The agent is guided to ask any open questions from the user. Sometimes this does need some extra nudging to make it happen, but it's important that you actually read the plan and discuss with the agent to clarify the actual implementation and also understand yourself what the feature actually needs to do. It's much cheaper to get the details right at this point than tuning after the implementation.

Implement Agent (Copilot Example)
The implement agent executes the approved plan phase by phase.
It is optimized for disciplined delivery:

follow the plan
make targeted changes
run checks
surface mismatches between “plan vs reality” quickly

If reality differs from the plan, the goal is to adapt while preserving intent, not freestyle a new design in the middle of coding.

In other words, this agent is for shipping, not for deciding architecture on the fly. However, like I mentioned earlier you could replace this part with whatever you want.

About the Slash Commands
You don’t actually need slash commands for this flow.
I use them because they are convenient routing shortcuts:

/research ... -> sends the prompt to the research agent
/plan ... -> sends the prompt to the plan agent
/implement ... -> sends the prompt to the implement agent

That’s mostly it. They’re ergonomic wrappers around prompt dispatch, not a magical requirement.

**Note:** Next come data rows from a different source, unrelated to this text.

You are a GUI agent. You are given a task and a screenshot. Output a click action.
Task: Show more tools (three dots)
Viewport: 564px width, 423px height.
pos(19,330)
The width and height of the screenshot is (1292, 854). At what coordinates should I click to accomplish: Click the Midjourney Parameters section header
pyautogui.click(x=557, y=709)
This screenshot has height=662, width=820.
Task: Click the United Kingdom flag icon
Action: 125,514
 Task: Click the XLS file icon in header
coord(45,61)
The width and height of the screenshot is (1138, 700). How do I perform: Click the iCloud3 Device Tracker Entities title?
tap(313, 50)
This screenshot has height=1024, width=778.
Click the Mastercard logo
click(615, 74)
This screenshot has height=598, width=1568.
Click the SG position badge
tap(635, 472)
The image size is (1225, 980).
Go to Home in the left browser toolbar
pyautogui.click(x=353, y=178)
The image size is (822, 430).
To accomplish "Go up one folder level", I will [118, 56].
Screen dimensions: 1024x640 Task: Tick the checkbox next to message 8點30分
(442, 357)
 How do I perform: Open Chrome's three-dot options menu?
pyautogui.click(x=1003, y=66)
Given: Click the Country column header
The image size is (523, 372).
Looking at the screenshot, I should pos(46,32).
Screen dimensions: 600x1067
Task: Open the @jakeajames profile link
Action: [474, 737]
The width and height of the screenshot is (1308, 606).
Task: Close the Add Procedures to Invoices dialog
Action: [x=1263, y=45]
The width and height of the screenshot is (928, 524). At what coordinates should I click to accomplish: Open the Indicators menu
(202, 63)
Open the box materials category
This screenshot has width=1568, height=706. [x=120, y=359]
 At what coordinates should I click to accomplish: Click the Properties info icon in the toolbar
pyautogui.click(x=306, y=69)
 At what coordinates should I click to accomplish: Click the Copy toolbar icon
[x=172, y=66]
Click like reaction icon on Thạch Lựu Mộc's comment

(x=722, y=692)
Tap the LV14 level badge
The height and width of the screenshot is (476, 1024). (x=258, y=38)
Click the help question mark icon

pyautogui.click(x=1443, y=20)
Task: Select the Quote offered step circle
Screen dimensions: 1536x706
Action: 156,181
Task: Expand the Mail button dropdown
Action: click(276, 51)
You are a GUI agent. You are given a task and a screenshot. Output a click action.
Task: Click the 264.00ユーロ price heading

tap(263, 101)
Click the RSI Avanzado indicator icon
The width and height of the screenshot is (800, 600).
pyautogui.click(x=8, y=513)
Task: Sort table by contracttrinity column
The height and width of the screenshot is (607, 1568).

If your tool can target agents directly, you can run the same workflow without slash commands at all. The repo has some other examples for handoff, iteration and oneshotting implementations, but I've not really experimented with the usefulness of those, as opencode tends to do the compaction step itself, which quite closely matches the handoff logic.

Quick Note About the Repo

I’m linking the repo mainly as a reference for people who want to peek at how this is wired.

It is not really packaged for public consumption or polished as a “drop-in product.”

Still, if you’re curious, you can browse it, copy ideas, and adapt the structure to your own harness/tooling setup. The concepts are portable even if the exact implementation is opinionated.